If you read my previous post, you know that I had a little moment of self doubt. I decided that the best way to get back into it was to make something that really requires a lot of love and attention. Making risotto is all about patience and tonight I just blasted some music, sipped on some wine and cooked my heart out. And just like magic, it tasted like heaven!
It’s only natural to pair an Italian wine with an Italian dish. Nebbiolo is a grape variety from the foggy region of Piedmont, Italy. Barolo and Barbaresco…Does that ring a bell? They are the two most recognizable wines made exclusively with Nebbiolo grapes. They are known for being very light in smell and orangey in colour yet surprinsingly intense in flavour. Yes Nebbiolo wines are highly deceptive; what you see is not what you get! The tannins are very present so it’s a wine that might need some getting used to. Younger wines especially tend to be a little harsh on the palette. On the other hand, these wines age extremely well; that’s also why they can be expensive. Very often aged in oak, you will rarely see a wine that is not at least 2 or 3 years old. But fear not my friends for I have found some delicious and affordable options for beginners (like me). Keep on reading to find out what they are!
For 4 servings
- 2 celery stalks, finely chopped
- 1/2 white onion, finely chopped
- 1/2 cup of white wine or vermouth
- 2 cups of arborio rice
- 2,5L of vegetable stock
- 3 tbsp of butter
- 1 cup of grated parmesan
- 1 acorn squash, divided
- A pinch of nutmeg
- Salt & pepper to taste
- 10 chestnuts
- 5-6 sage leaves, chopped
- Olive oil for cooking
Preheat your oven at 400°F. Cut your squash in half and remove the seeds. Take one half and cut into 4-5 chunks. Drizzle with some olive oil, salt & pepper and a pinch of nutmeg. Bake for 40 minutes.

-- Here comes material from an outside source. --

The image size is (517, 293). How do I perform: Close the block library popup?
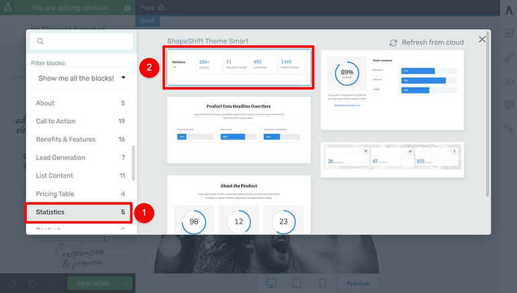[482, 40]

If you bought fresh chesnuts, score them with an X on one side and then bake in the oven for 10-15 minutes. You can do it at the same time as your squash. Let them cool before peeling them and then chop them up into smaller pieces. In a small pan, sautee them for a few minutes with the chopped sage, salt, pepper and some olive oil. Reserve for presentation.
While the squash and chesnuts are baking, take the other half of the squash and chop it into small pieces. Add them to a large saucepan along with your stock and bring to a boil. Reduce heat and let simmer.

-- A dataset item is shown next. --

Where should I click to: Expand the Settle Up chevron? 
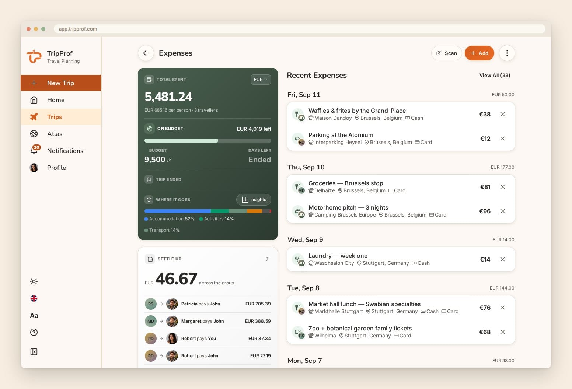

In a seperate saucepan on medium-low heat, drizzle some olive oil and sautee your celery and onion. Let them cook for about 10 minutes or until soft. Bump up the heat a bit, then add your rice and deglaze with the wine or vermouth. When the alcohol has evaporated then you can start adding your stock slowly. The key to this is to go a bit at a time so it does require a lot of attention. With a ladle, transfer some hot stock (with the squash chunks) to your rice pan. Always one spoonful at a time! Stir and when the liquid has evaporated, add another one. This can take a good 30 minutes…You can taste as you go and when the grains are no longer crunchy, you can remove the pan from the heat. Then add the butter, the parmesan and salt & pepper to taste.
Scoop a generous amount of the risotto into a bowl. Take your oven baked squash, lay it on top of the rice as you please. Sprinkle the chestnut and sage mixture on top as well as some freshly grated parmesan. Finish with a drizzle of olive oil.
WHY IT WORKS
As we have seen before, wines with high tannins are the perfect counterparts to buttery, salty and fatty dishes. The risotto is rich but by cutting it with the wine, you can keep eating without exhausting your palette. Next time you plan on eating some heavy and creamy pasta your mind should go straight to Nebbiolo!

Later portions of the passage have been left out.